ATI Radeon X1800 XT CrossFire Evaluation


Half Life 2

Performance Comparisons with Half-Life 2
Details: http://www.half-life2.com/

Half Life 2
Thanks to the dedication of hardcore PC gamers and a huge mod-community, the original Half-Life became one of the most successful first person shooters of all time.  So, when Valve announced Half-Life 2 was close to completion in mid-2003, gamers the world over sat in eager anticipation.

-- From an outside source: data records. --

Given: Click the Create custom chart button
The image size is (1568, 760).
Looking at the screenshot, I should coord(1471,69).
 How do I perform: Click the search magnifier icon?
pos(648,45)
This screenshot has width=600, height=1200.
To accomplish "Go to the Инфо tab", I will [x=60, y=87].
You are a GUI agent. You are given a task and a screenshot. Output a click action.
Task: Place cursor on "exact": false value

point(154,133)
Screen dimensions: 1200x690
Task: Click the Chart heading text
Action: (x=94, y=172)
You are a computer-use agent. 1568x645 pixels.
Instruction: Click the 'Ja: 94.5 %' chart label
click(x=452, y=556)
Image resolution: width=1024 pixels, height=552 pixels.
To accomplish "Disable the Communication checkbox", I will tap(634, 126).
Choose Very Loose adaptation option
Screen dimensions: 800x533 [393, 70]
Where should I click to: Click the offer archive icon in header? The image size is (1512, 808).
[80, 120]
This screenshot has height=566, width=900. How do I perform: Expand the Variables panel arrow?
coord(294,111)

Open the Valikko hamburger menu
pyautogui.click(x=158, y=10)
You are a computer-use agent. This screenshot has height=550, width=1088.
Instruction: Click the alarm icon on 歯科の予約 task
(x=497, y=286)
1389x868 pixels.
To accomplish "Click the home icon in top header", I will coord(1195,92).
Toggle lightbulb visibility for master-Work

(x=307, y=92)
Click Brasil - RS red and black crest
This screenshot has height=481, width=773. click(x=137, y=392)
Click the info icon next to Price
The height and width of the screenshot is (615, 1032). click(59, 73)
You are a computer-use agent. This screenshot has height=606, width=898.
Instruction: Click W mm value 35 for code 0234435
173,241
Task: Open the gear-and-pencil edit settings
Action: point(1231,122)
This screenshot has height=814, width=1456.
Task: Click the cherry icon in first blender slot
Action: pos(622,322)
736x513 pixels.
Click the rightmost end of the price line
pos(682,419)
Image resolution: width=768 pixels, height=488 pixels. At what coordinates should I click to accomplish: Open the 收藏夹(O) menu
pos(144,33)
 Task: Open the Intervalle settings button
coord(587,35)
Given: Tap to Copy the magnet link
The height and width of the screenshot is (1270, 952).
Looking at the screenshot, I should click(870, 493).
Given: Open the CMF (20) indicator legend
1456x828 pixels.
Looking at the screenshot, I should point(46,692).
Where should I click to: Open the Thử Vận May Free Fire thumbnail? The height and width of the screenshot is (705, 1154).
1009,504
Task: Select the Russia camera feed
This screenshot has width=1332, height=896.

Unfortunately, thanks to a compromised internal network, the theft of a portion of the game's source code, and a tumultuous relationship with the game's distributor, Vivendi Universal, we all had to wait until November 2004 to get our hands on this classic. We benchmarked Half-Life 2 with a long, custom-recorded timedemo in the "Canals" map, that takes us through both outdoor and indoor environments. These tests were run at resolutions of 1,280 x 1,024 and 1,600 x 1,200 without any anti-aliasing or anisotropic filtering and with 4X anti-aliasing and 16X anisotropic filtering enabled concurrently.

 

 

Like FarCry, Half Life 2 was another game that ran very well on CrossFire, but the GeForce cards rocked here too. If we want to get nit-picky, the X1800 XT CrossFire rig was the top performer, followed by the 512MB GeForce 7800 GTX SLI rig, and then the Radeon X1800 XL CrossFire system. Only a few frames per second separated the top finishers in this test though, and all configurations posted frame rates will into triple-digit territory regardless of resolution or level of pixel processing. Any high-end single card is enough for some high-resolution Half-Life 2 action, let alone of pair of cards.